Y, volviéndose a Manuel, le dijo:

“Desde ahora, no diga nada... Lo que tenga que decir, consúltelo antes conmigo. ¿Entendido?”.

“Esa maldita” -dijo Manuel.

“¡Cállese!”.

“Abogado -dijo este-, ¿qué beneficios tengo si confieso?”.

“Juicio abreviado, pena mínima -respondió el fiscal.
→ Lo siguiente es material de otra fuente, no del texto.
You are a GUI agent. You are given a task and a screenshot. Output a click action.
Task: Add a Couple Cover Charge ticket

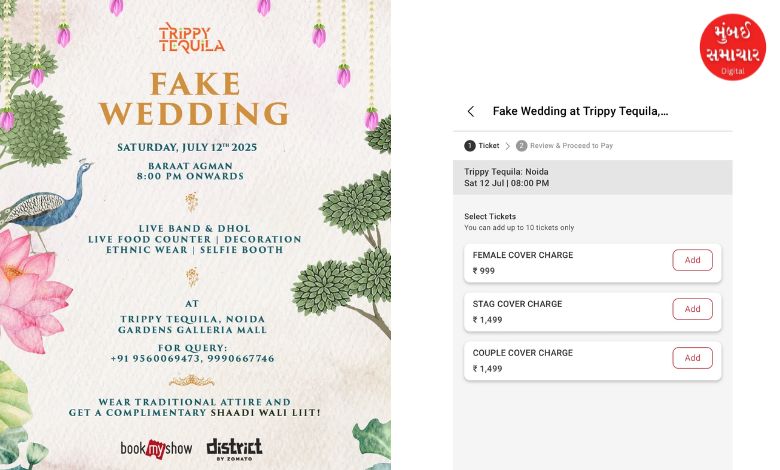[x=692, y=358]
Es la mejor decisión”.

“Lo están engañando, señor... Nada de lo que aquí diga servirá en un tribunal... Su mujer no ha dicho nada”.

Manuel bajó la cabeza.

“Yo lo maté -dijo-. Lo vigilé por diez largas noches, hasta que tuve la oportunidad... El maldito preñó a mi esposa, y tuve que hacerle un aborto... Yo la quería, pero, empecé a odiarla... después de matar a ese basura, la iba a matar a ella, y me iba mojado para Estados Unidos o para donde fuera”.

FINAL

Dos horas después llegaron la mamá y la esposa de Manuel. Le traía comida y ropa.

“Maldita -le dijo Manuel a su esposa-, vos les dijiste todo... Vos me hundiste”.

“Yo no hablé con nadie, Manuel... Nadie me ha preguntado nada”.

“Ellos me dijeron que estabas aquí y que habías confesado”.

“Yo vengo de la casa con tu mamá”.

Manuel no dijo nada más. Ya nada podía hacer. Diez minutos después, entraron dos agentes. Uno llevaba en una bolsa plástica un cuchillo sucio de sangre seca y tierra.

“Estaba debajo de unas piedras, a unas dos cuadras de tu casa -le dijeron a Manuel-. Creemos que tiene tus huellas digitales... Mataste a Carlos, te fuiste, llevaste el cuchillo y lo escondiste debajo de esas piedras que a nadie le interesan porque es una construcción abandonada”.

Manuel miró el cuchillo. Era largo, de punta fina, afilada y delgado, con mango grueso. Lo habían desgastado hasta convertirlo en casi un estilete.

“Tiene restos de sangre y estamos seguros de que es de Carlos. Y, con tus huellas en él”.

El agente calló. Manuel lo había interrumpido.

“Y ¿ya de qué sirve eso? ¿No confesé ya? Ahora, que el fiscal me cumpla el trato”.

Dijo esto y miró con odio a Tania.

“Cuiden a los niños -les dijo a las mujeres-, ya terminó todo. Perdón, mamá”.